**Directions**
If a line of the data below holds the word "agent", list it.

---+---

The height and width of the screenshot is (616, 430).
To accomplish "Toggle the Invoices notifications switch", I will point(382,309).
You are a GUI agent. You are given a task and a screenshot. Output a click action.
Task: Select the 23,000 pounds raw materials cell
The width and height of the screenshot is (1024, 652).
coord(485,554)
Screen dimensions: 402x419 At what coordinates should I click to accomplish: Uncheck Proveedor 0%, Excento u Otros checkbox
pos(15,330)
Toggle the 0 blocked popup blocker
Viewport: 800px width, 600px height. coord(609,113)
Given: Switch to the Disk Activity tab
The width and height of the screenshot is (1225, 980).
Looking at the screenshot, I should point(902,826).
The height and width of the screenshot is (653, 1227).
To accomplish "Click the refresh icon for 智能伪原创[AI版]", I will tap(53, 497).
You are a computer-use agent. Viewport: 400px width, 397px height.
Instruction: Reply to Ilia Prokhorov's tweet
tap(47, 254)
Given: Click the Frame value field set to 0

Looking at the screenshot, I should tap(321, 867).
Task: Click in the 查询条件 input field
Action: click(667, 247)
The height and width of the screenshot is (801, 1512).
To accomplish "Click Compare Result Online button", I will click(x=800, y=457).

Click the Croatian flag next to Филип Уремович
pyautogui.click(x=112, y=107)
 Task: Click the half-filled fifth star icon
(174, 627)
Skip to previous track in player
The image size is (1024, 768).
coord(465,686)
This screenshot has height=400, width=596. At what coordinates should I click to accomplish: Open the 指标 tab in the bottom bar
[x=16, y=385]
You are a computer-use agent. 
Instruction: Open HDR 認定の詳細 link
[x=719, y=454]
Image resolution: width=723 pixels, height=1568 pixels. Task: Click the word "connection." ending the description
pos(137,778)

---+---

**The completed task**
You are a GUI agent. You are given a task and a screenshot. Output a click action.
You are a computer-use agent. Viewport: 400px width, 397px height.
You are a computer-use agent. 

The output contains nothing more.